Dataset extract:
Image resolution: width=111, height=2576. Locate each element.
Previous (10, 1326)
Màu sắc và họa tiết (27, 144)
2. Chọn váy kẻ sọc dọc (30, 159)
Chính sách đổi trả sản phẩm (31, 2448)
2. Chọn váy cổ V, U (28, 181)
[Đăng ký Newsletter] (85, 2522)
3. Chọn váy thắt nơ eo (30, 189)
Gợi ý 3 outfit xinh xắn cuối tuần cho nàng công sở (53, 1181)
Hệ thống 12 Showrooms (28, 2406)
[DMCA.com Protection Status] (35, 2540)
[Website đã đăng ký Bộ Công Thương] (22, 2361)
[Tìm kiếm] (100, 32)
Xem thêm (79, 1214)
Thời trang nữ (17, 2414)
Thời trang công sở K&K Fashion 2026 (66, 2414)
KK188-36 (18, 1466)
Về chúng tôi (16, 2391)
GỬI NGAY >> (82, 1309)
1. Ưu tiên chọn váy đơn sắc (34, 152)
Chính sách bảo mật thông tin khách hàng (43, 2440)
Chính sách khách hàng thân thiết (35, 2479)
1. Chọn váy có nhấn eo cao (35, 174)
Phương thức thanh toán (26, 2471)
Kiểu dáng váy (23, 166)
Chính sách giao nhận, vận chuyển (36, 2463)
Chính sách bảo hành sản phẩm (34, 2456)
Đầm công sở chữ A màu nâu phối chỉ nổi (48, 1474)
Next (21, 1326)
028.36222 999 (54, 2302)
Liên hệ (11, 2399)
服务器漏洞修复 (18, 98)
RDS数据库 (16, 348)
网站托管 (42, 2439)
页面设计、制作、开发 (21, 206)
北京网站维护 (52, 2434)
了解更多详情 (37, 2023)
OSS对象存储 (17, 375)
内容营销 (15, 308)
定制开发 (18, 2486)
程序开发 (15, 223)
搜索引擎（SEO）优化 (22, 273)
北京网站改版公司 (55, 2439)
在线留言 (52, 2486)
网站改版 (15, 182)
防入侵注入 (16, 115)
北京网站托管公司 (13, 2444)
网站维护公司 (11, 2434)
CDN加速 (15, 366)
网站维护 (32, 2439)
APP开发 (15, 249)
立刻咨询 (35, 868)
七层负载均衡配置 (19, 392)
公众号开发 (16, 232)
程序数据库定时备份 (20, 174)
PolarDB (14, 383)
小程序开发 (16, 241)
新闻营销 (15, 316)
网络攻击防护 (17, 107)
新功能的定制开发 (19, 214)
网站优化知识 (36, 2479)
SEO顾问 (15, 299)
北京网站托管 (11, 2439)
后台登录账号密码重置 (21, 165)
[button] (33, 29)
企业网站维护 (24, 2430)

To do: The stretch of entries above that starts with the line containing "服务器漏洞修复 (18, 98)" and goes on through the line containing "北京网站托管公司 (13, 2444)" is to be transcribed exactly, and no other line is to be transcribed.

Reply:
服务器漏洞修复 (18, 98)
RDS数据库 (16, 348)
网站托管 (42, 2439)
页面设计、制作、开发 (21, 206)
北京网站维护 (52, 2434)
了解更多详情 (37, 2023)
OSS对象存储 (17, 375)
内容营销 (15, 308)
定制开发 (18, 2486)
程序开发 (15, 223)
搜索引擎（SEO）优化 (22, 273)
北京网站改版公司 (55, 2439)
在线留言 (52, 2486)
网站改版 (15, 182)
防入侵注入 (16, 115)
北京网站托管公司 (13, 2444)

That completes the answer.